=== SUPPLIED RECORDS ===

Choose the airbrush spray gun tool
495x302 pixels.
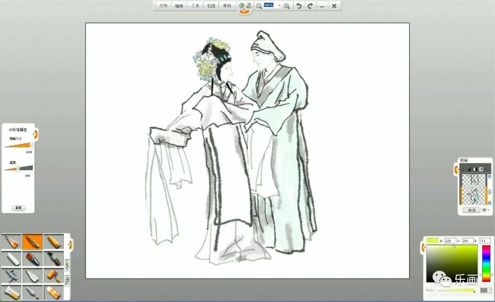11,275
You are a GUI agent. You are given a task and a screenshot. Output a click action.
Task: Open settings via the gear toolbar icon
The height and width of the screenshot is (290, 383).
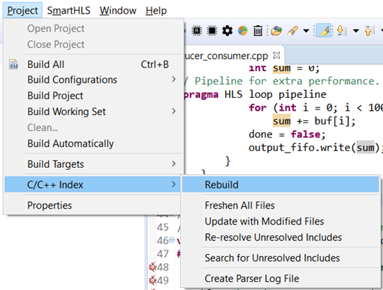coord(227,31)
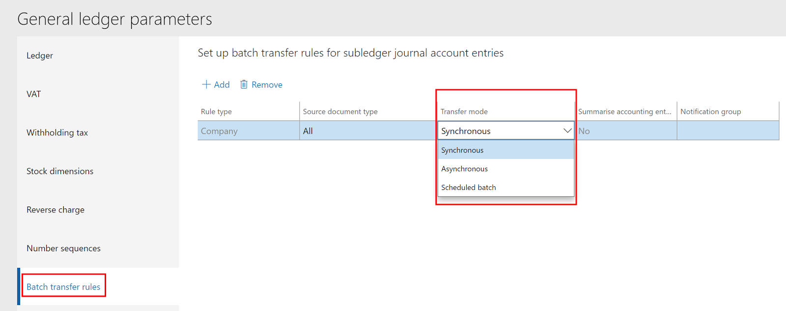This screenshot has width=786, height=311.
Task: Click the Company rule type cell
Action: point(219,131)
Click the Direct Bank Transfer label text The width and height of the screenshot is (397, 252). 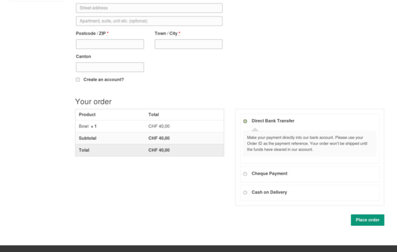pos(273,121)
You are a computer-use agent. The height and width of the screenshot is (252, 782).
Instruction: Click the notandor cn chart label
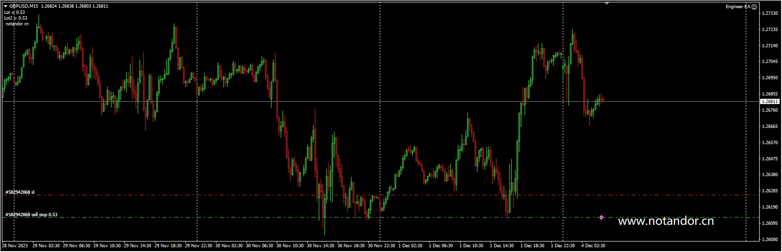click(17, 23)
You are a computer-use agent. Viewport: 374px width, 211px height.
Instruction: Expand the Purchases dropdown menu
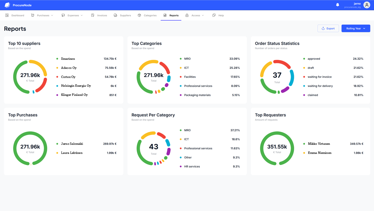(x=52, y=16)
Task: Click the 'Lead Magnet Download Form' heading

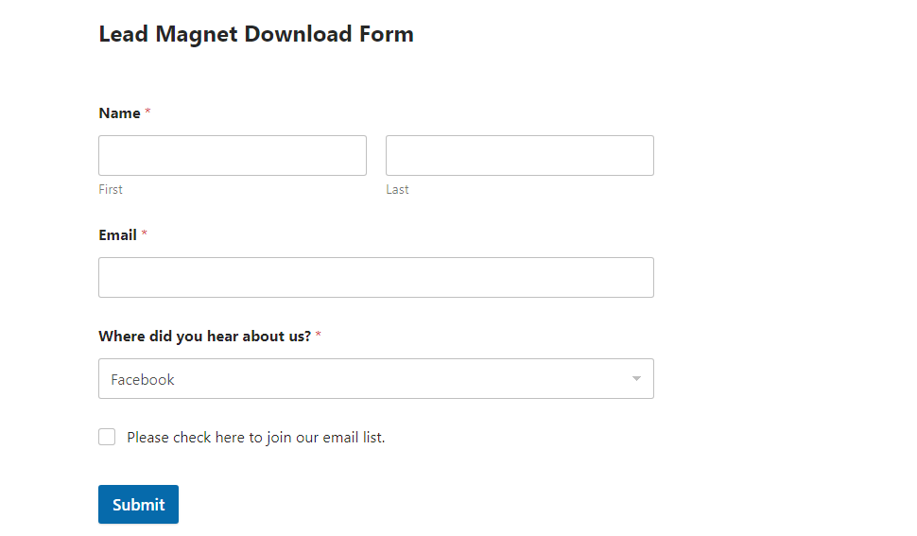Action: click(x=255, y=35)
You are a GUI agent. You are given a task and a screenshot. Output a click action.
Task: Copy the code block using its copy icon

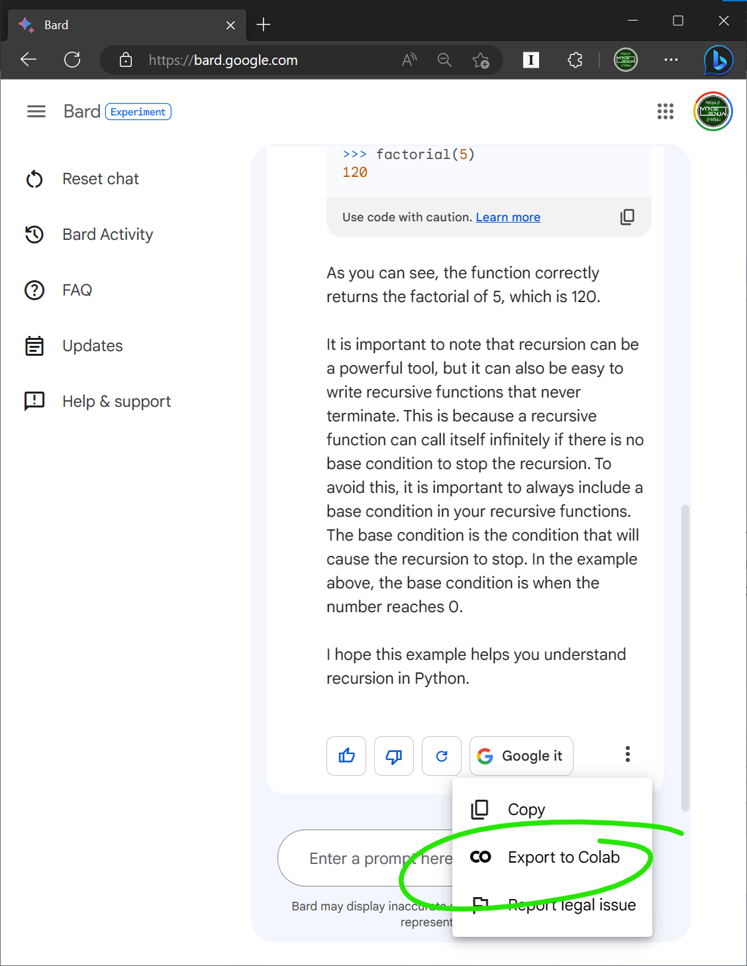click(626, 217)
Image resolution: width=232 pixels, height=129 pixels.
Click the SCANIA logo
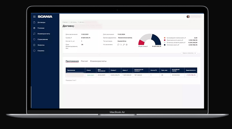pyautogui.click(x=44, y=17)
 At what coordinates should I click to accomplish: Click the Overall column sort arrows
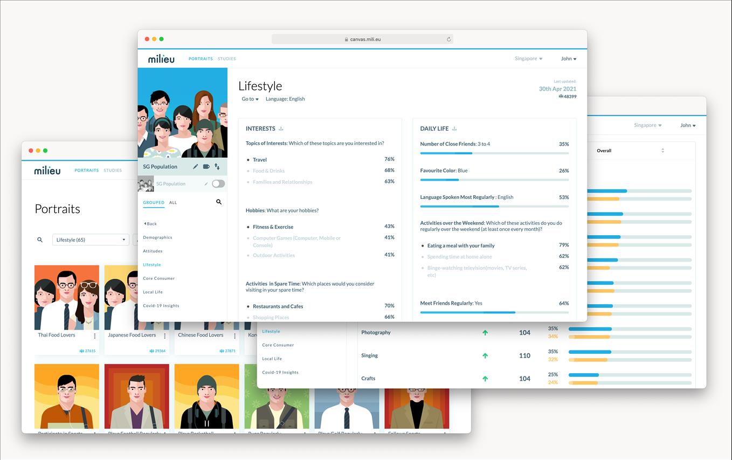(662, 151)
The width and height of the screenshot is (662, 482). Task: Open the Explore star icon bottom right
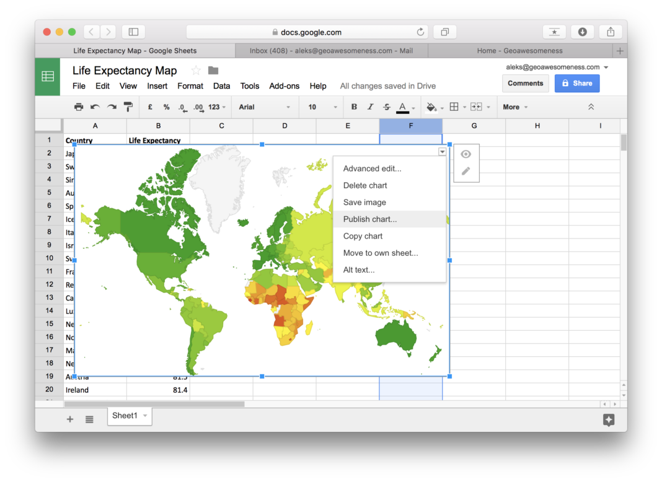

===

EXERCISE DETAILS |
Only the lines from the one with "Task: Click the 'Lead" through the final line of the entries above are to be repeated, exactly as written and without pictures.

RESPONSE TO THE EXERCISE |
Task: Click the 'Lead Magnet Download Form' heading

Action: click(x=255, y=35)
You are a GUI agent. You are given a task and a screenshot. Output a click action.
Task: Copy the code block using its copy icon

click(626, 217)
Image resolution: width=232 pixels, height=129 pixels.
Click the SCANIA logo
pyautogui.click(x=44, y=17)
 At what coordinates should I click to accomplish: Click the Overall column sort arrows
(662, 151)
The width and height of the screenshot is (662, 482). Task: Open the Explore star icon bottom right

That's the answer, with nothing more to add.